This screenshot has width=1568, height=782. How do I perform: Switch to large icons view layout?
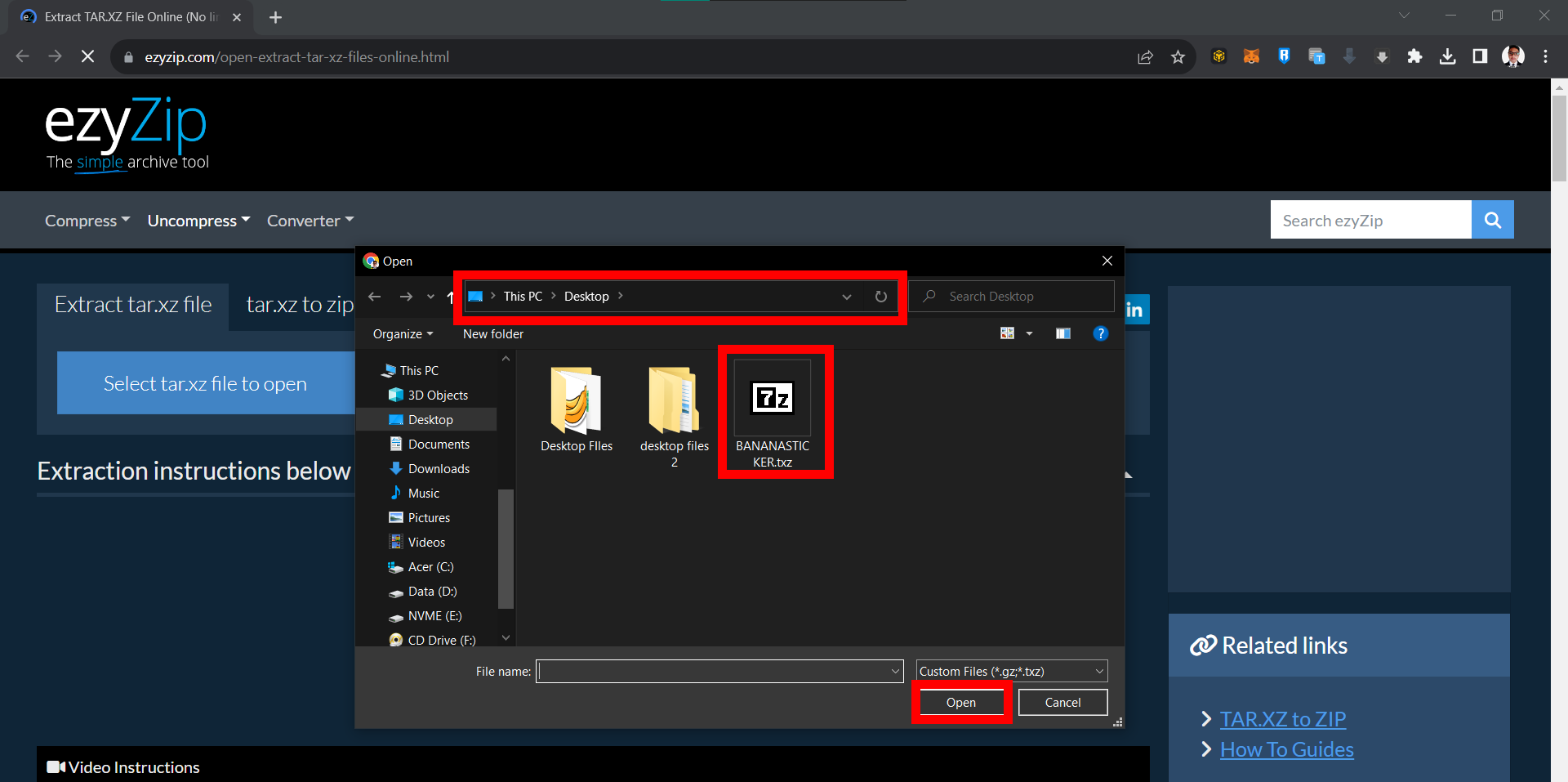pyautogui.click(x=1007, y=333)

* * *

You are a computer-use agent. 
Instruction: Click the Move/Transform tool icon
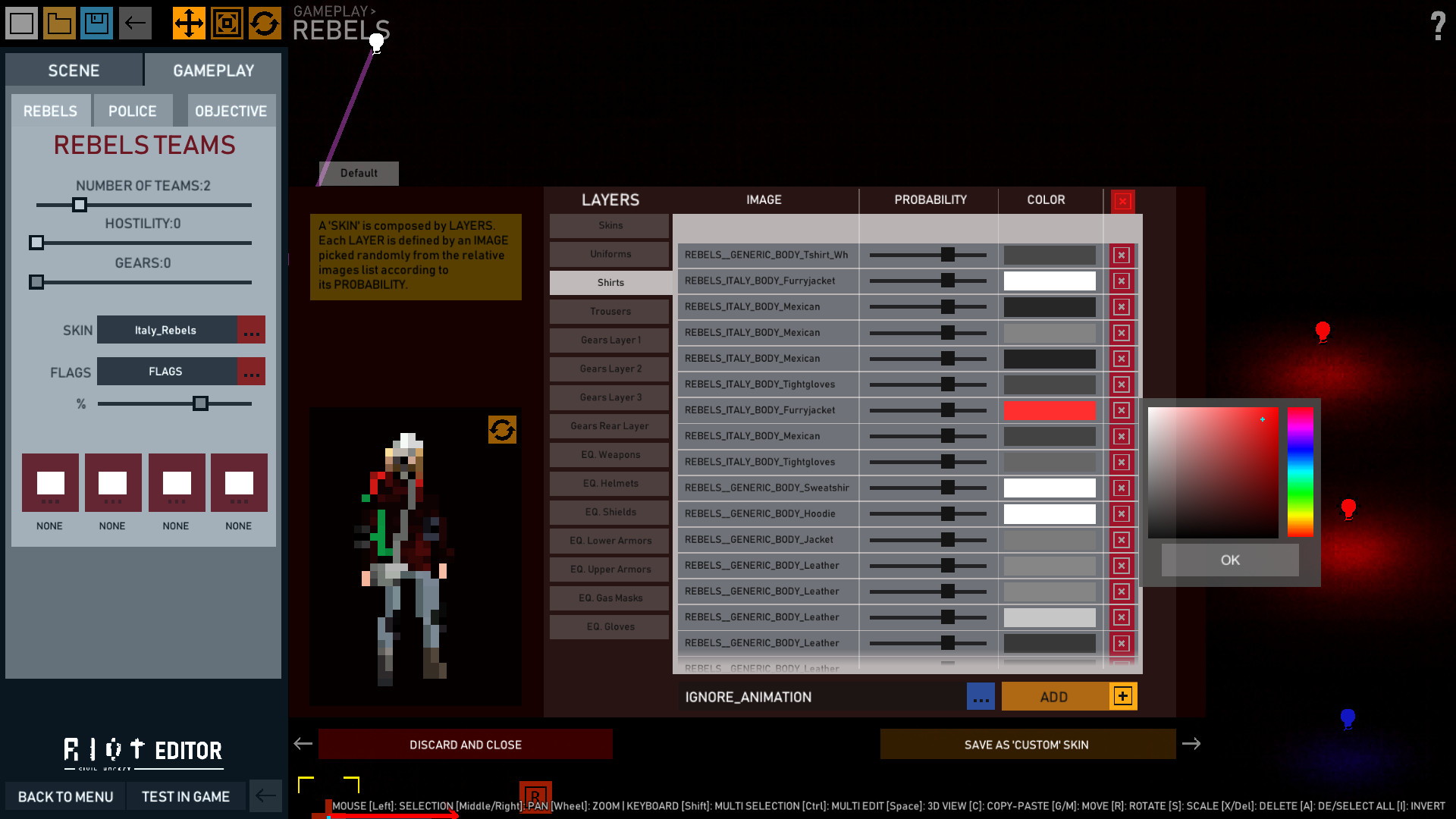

...

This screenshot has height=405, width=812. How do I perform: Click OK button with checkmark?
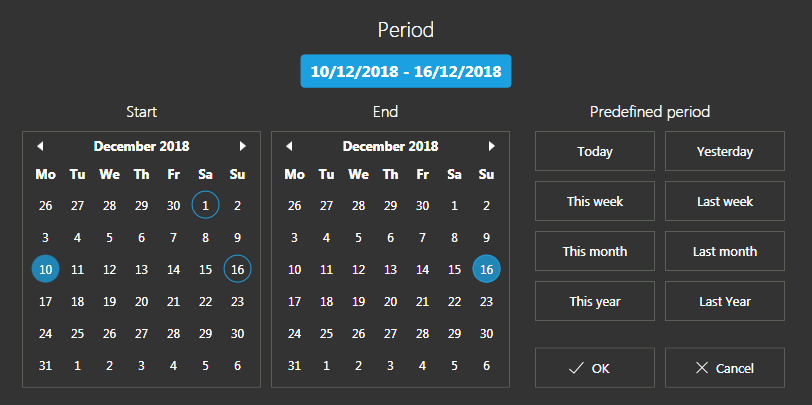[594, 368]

Task statement
Reproduce the records word for word, starting with the line containing "This screenshot has width=1568, height=782." and going on through the line containing "pyautogui.click(x=1007, y=333)". Leave out the pictures.

Answer for this exercise
This screenshot has width=1568, height=782. How do I perform: Switch to large icons view layout?
pyautogui.click(x=1007, y=333)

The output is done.